Sony’s PlayStation Now — its upcoming games streaming service based on OnLive rival Gaikai’s streaming tech — has been in private beta for PlayStation 3 owners since January.

I’ll bet a lot of you didn’t know that. I’ll bet a lot of you thought it was a PlayStation 4 thing, because Sony’s made most of its noise about the service in the context of the PlayStation 4’s unveiling, and it’s made it a bullet point in all its PS4 presentations since. Strangely, the service hasn’t been publicly testable for the latter platform.

Until now. Sony says the private beta program is expanding to include the PlayStation 4 on May 20, which would be today. The catch: you have to register — or have registered — for the private beta here, after which Sony’s mystery-picker system does whatever it does before firing off voucher codes by email. That’s what you’re looking for to jump in. Sony’s asking would-be participants to “please be patient,” that it’s “inviting more Private Beta testers on a regular basis” and notes that it’s going to expand the PS3 private beta “to a broader audience” soon.

Last I heard, PS Now was due out of beta sometime later this year, but Sony writes on its PlayStation Blog that the service will launch “this summer.” I’d expect we’ll see it featured prominently at E3, then, since we’ve seen virtually nothing of it at media events to date. Sony says the first supported devices, as expected, will be the PS4, PS3, select Bravia TVs made in 2014 and the PS Vita, “with more devices down the road” (presumably referring to tablets and phones).

The reason PS Now’s availability on the PS4 may be especially significant is that Sony’s pitching it as a way to play PS3 games on the PS4 non-natively. The PS3 either suffered or benefitted — take your pick — from its lack of PS2 backward compatibility. The PS2, as you’ll recall, continued to hold sway with gamers for years after the PS3 arrived.

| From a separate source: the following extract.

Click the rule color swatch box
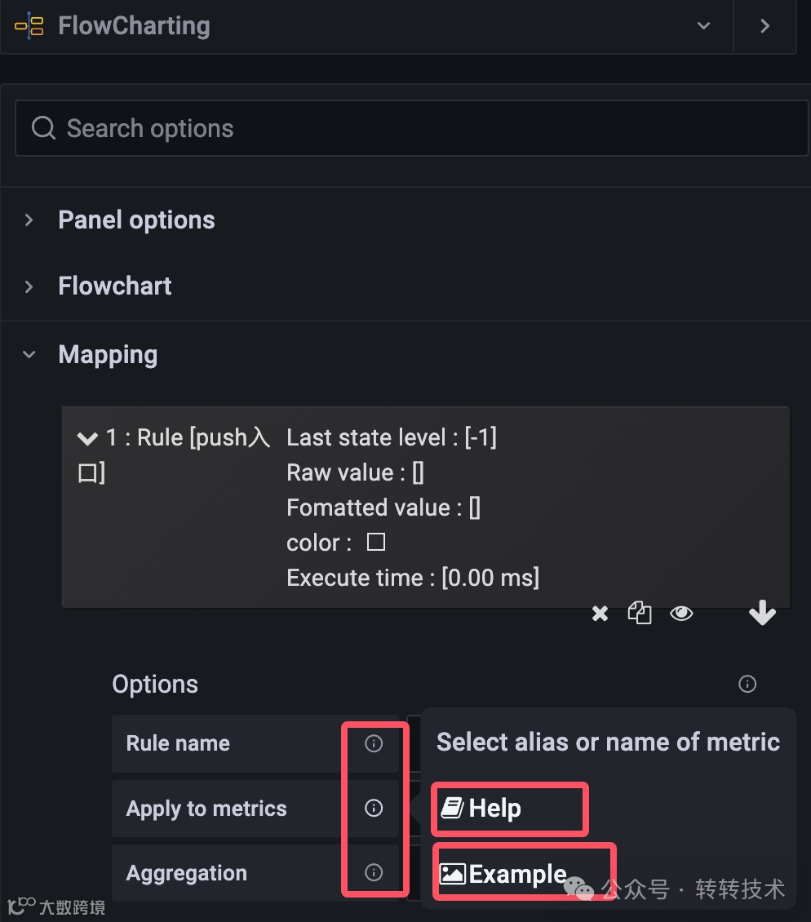 tap(375, 543)
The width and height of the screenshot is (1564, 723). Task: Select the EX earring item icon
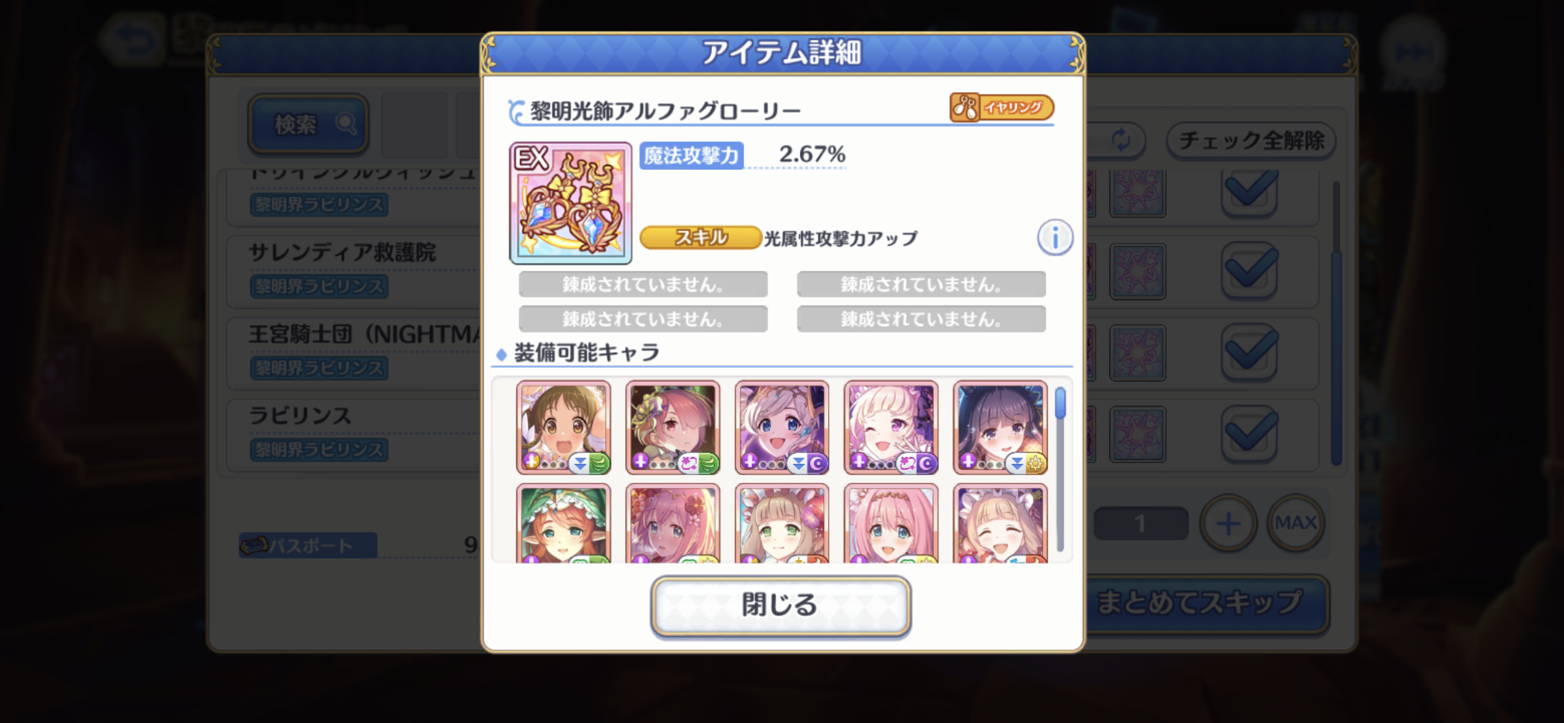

The PS3, with more than 80 million units shipped worldwide, is probably going to see new games you can’t play on the PS4 showing up for a while yet: games like Dark Souls 2, Drakengard 3 (out today), Tales of Xillia 2 and post-release downloadable content for biggies like Batman: Arkham Origins and BioShock Infinite.

If you’re on the fence about registering, a few points to consider: Sony says you’ll need a “steady” broadband connection (very funny, Sony) with speeds of more than 5Mbps “highly recommended.” You’ll need a DualShock 3 PlayStation controller, of course (I’ve seen nothing about DualShock 4 support officially from Sony, though it hosts a support page advising how to configure the DualShock 4 to work with PS3 systems). And you’ll need a Sony Entertainment Network account, if you don’t already have one.